ここまでは、ジャンルはバラバラの動画を流していたが、リクエストにお応えして、Vtuber関連の動画を流していく。
いくつか動画を流していると、おすすめにライブ中の大手のVtuberが上がってきたので、今度はライブを画面に開く。
まだ、本編は始まっていなかったようで、準備中の表示が流れていた。
「これが生配信なんですか・・・?グッズ?新曲?」
疑問に思う遥に、簡単に説明をした。
これは配信前の準備中であること。
配信以外にもグッズや歌、企業コラボだったり、いろんな活動をしていることを。
「そうなんですねぇ。アニメのキャラがアイドル活動しているような?」
概ね、そんな理解で合っているだろう。
適当に説明をしていると、オープニングが始まり、特有の挨拶が始まっていく。
「こんちゃー!みんなー!異世界侍Vtuberの奈々木ナギやでー!今晩もよろしくなー!」
スピーカーから元気な挨拶が飛び出し、コメントがものすごい勢いで流れていく。
今日は歌枠だったのか、挨拶も手短に済ますと、さっそく一曲目のイントロが始まる。
勢いに圧倒されているのか、遥は口を大きく開けながらも、その視線は画面に固定され、身を乗り出していた。

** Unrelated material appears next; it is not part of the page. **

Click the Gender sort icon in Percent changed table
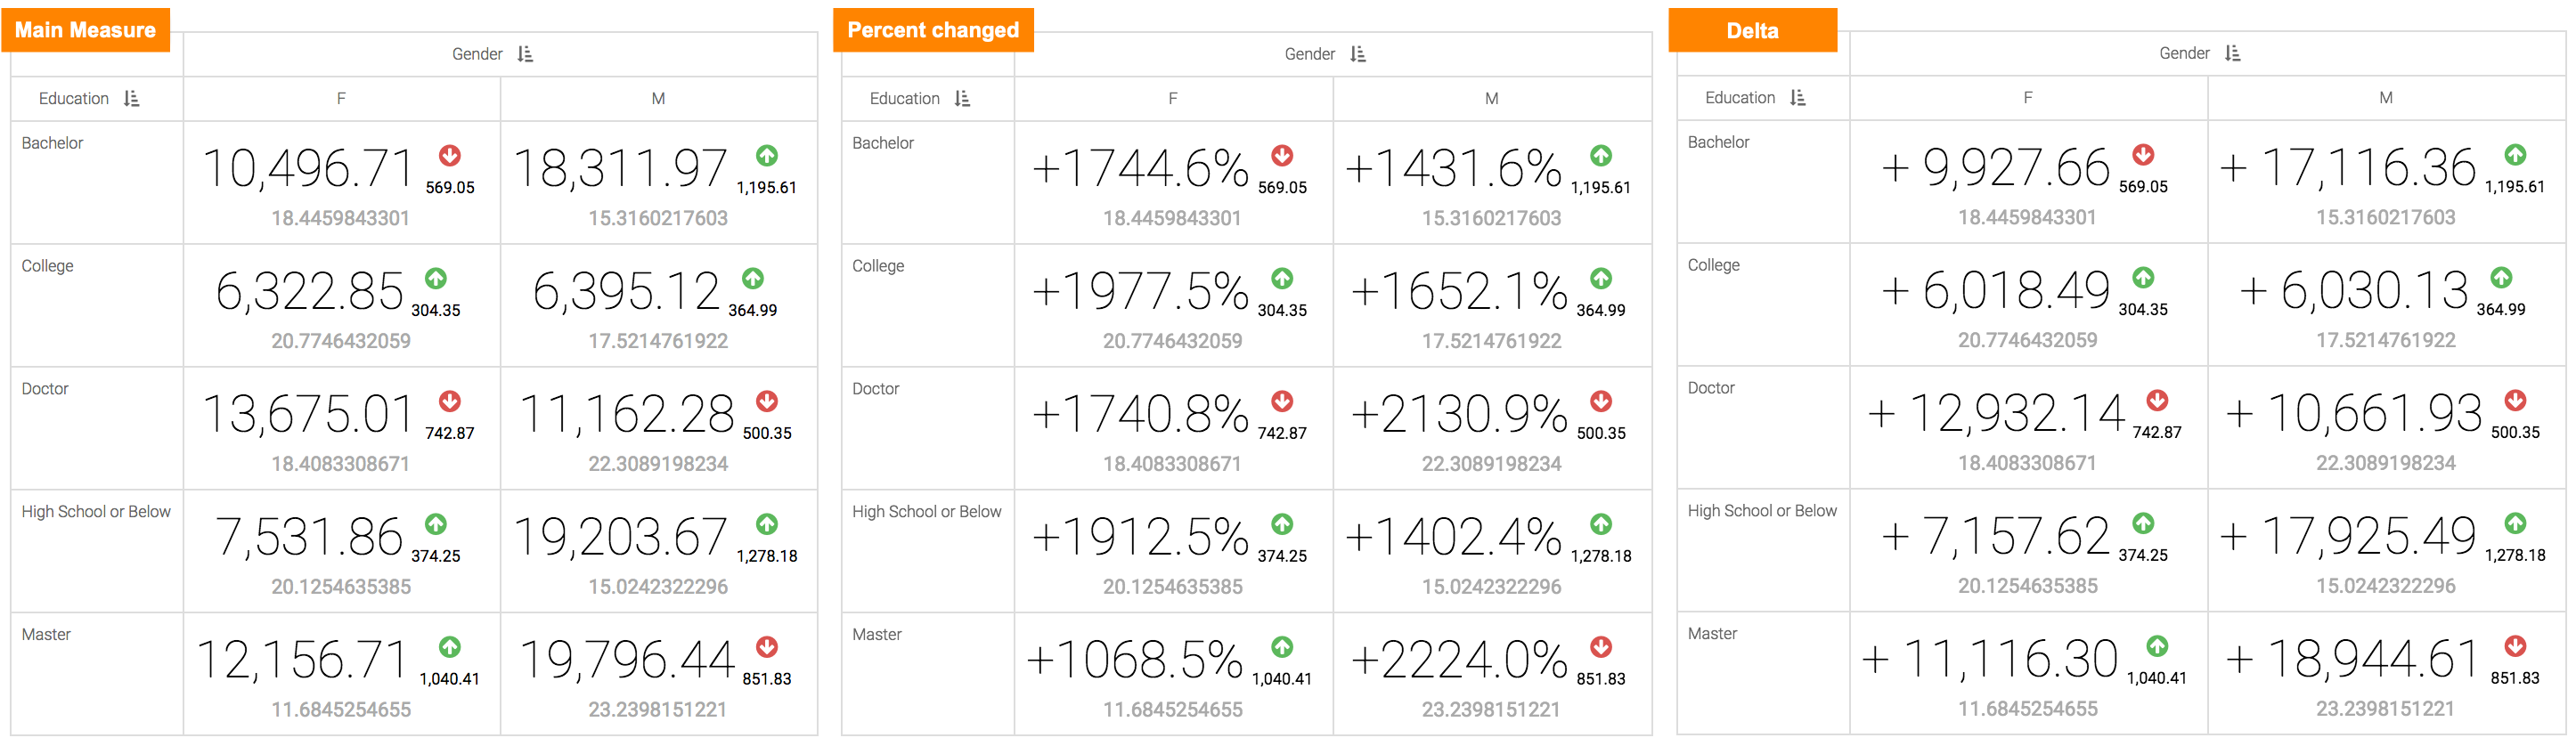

曲が進んでいくごとに、遥の身体が揺れてきて、サビに入った時には両手を上げて振り回す。
曲が終わり、合間のトークに入ると、
「すごい!!!すごいです!アイドル?歌も上手いし、かわいいし、かっこいいし、えーっと、えーっと、白眉?目から鱗が落ちる?とにかくすごいです!」
興奮し過ぎたのか、遥のボキャブラリーが謎に崩壊していた。
微笑ましく、遥の様子を眺めていると、何かに気付いたようで質問された。
「この"視聴中"ってなんですか?あと、何か金額が書いてあるコメント?」
これは知らないとわからないところだろう。
ゆっくりとそれぞれ説明をした。
「"視聴中"ってのは、この配信をリアルタイムで何人見てるかってこと。100人も居ればすごいって言われるんだけど、この人は3万人だからトップクラスだね。」
遥はうなずきながら、静かに聞いているので続ける。
「金額が書いてあるのはスパチャね。お金付きで応援コメントを送るもので、大道芸とかの投げ銭みたいなものかな?」
理解出来たのか、出来ていないのかわからないが、遥はうんうん唸りながら考えこんでいた。
そうしている間に、また次の曲が始まる。
曲が流れるたびに暴れまわり、合間合間でVtuberについての質問をされながら、10曲が終わるとエンディングになり、夜はすっかりと更けていた。
気付けば、もうこんな時間か。
お腹も空いてきたなと思っていると、遥がゆっくりと、けれど強く宣言する。